WHAT YOU NEED TO DO ▸ Copy out, from the data, each line containing the string "will".

*** Opening SUPPLIED ENTRIES ***

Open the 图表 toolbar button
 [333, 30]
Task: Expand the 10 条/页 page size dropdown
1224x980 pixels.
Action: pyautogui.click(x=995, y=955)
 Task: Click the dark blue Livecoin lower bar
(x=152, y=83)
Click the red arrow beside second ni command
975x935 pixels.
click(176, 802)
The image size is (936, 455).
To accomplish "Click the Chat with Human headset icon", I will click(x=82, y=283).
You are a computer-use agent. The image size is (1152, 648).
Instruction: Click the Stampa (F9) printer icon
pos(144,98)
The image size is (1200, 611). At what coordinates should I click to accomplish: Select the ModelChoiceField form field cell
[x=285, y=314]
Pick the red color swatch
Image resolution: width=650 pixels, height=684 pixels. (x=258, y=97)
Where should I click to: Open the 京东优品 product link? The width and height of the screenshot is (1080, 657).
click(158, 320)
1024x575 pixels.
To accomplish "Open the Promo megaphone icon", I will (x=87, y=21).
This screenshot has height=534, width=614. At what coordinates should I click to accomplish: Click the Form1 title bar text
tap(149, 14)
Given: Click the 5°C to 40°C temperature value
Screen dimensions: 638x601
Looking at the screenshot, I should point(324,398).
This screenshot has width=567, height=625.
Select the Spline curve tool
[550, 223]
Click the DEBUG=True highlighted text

*** Closing SUPPLIED ENTRIES ***

SOLUTION FOR THIS PROBLEM ▸
To accomplish "Click the Chat with Human headset icon", I will click(x=82, y=283).
To accomplish "Open the Promo megaphone icon", I will (x=87, y=21).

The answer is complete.